Re: [PHP-DEV] [RFC] On the need of a `is_int_string` ?

On Thu, Aug 15, 2024, at 17:42, Vincent Langlet wrote:

Hi,

When string is used as an array key, it’s sometimes casted to an int.

As explained in https://www.php.net/manual/en/language.types.array.php:

“Strings containing valid decimal ints, unless the number is preceded by a + sign, will be cast to the int type. E.g the key “8” will actually be stored under 8. On the other 08 will not be cast as it isn’t a valid decimal integer.”

This behavior cause some issues, especially for static analysis. As an example https://phpstan.org/r/5a387113-de45-4bef-89af-b6c52adc5f69

vs real life https://3v4l.org/pDkoB

Currently most of static analysis rely on one/many native php functions to describe types.

PHPStan/Psalm supports a numeric-string thanks to the is_numeric method.

I don’t think there is a native function to know if the key will be casted to an int.

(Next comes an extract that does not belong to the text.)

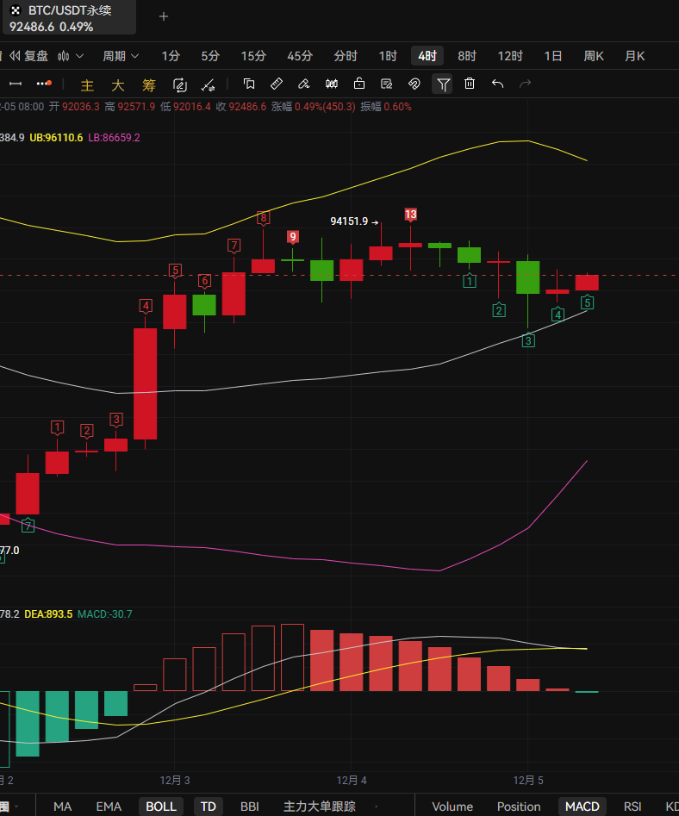This screenshot has width=679, height=816.
Task: Click the trash icon to delete drawings
Action: (470, 84)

The implementation would be something similar (but certainly better and in C) to


function is_int_string(string $s): bool

{

if (!is_numeric($s)) {

return false;

}

$a[$s] = $s;

return array_keys($a) !== array_values($a);

}

Which gives:

is_numeric(‘08’) => true

ctype_digit(‘08’) => true

is_int_string(‘08’) => false

is_numeric(‘8’) => true

ctype_digit(‘8’) => true

is_int_string(‘8’) => true

is_numeric(‘+8’) => true

ctype_digit(‘+8’) => false

is_int_string(‘+8’) => false

is_numeric(‘8.4’) => true

ctype_digit(‘8.4’) => false

is_int_string(‘8.4’) => false

Such method would allow to easily introduce a int-string type in static analysis and the opposite, a non-int-string one (cf https://github.com/phpstan/phpstan/issues/10239#issuecomment-1837571316).

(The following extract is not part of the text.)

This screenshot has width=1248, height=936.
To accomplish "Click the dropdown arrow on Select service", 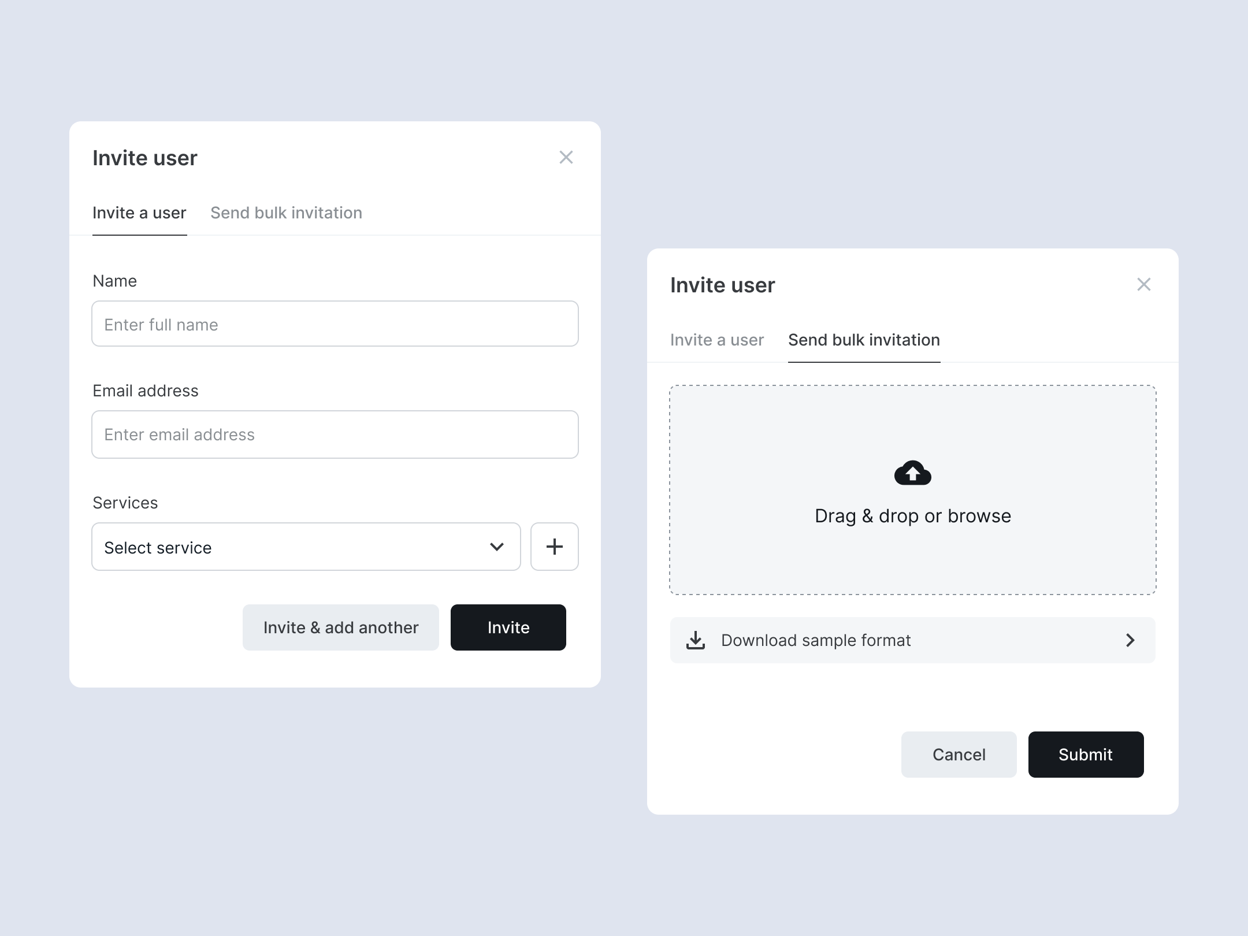I will tap(497, 547).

WDYT about adding a is_int_string method then ?

Thanks

Hello,

At the risk of bikeshedding, it would probably be better to define it in the array_* space, maybe something like array_key_is_string(string $key): bool?

As for your function definition, it can be simplified a bit:

return (($s[0] ?? '') > 0 || (($s[0] ?? '') === '-' && ($s[1] ?? '') > 0)) && is_numeric($s);

I believe that covers all the cases that I could think of:

01, -01, +01, 1, 1.2, -1, -1.2, ~1, ~01

— Rob

I found a simpler implementation later which rely on array_keys

fn is_int_string(string $s): bool => \is_int(array_keys([$s => null])[0]);

I considered that is_int_string was better in the same namespace than
is_object, is_array, is_int, is_numeric, … but maybe there was something better
than int_string to describe this category of string since english is not good (integish ? integable ? integerable ?).
But indeed it could be interesting to relate this method to the array namespace…

Anyway, this topic does not seems to interest lot of developer so far ^^’

Le ven. 16 août 2024 à 01:04, Rob Landers rob@bottled.codes a écrit :

On Thu, Aug 15, 2024, at 17:42, Vincent Langlet wrote:

Hi,

When string is used as an array key, it’s sometimes casted to an int.

As explained in https://www.php.net/manual/en/language.types.array.php:

“Strings containing valid decimal ints, unless the number is preceded by a + sign, will be cast to the int type. E.g the key “8” will actually be stored under 8. On the other 08 will not be cast as it isn’t a valid decimal integer.”

This behavior cause some issues, especially for static analysis. As an example https://phpstan.org/r/5a387113-de45-4bef-89af-b6c52adc5f69

vs real life https://3v4l.org/pDkoB

Currently most of static analysis rely on one/many native php functions to describe types.

PHPStan/Psalm supports a numeric-string thanks to the is_numeric method.

I don’t think there is a native function to know if the key will be casted to an int. The implementation would be something similar (but certainly better and in C) to


function is_int_string(string $s): bool

{

if (!is_numeric($s)) {

return false;

}

$a[$s] = $s;

return array_keys($a) !== array_values($a);

}

Which gives:

is_numeric(‘08’) => true

ctype_digit(‘08’) => true

is_int_string(‘08’) => false

is_numeric(‘8’) => true

ctype_digit(‘8’) => true

is_int_string(‘8’) => true

is_numeric(‘+8’) => true

ctype_digit(‘+8’) => false

is_int_string(‘+8’) => false

is_numeric(‘8.4’) => true

ctype_digit(‘8.4’) => false

is_int_string(‘8.4’) => false

Such method would allow to easily introduce a int-string type in static analysis and the opposite, a non-int-string one (cf https://github.com/phpstan/phpstan/issues/10239#issuecomment-1837571316).

WDYT about adding a is_int_string method then ?

Thanks

Hello,

At the risk of bikeshedding, it would probably be better to define it in the array_* space, maybe something like array_key_is_string(string $key): bool?

As for your function definition, it can be simplified a bit:

return (($s[0] ?? '') > 0 || (($s[0] ?? '') === '-' && ($s[1] ?? '') > 0)) && is_numeric($s);

I believe that covers all the cases that I could think of:

01, -01, +01, 1, 1.2, -1, -1.2, ~1, ~01

— Rob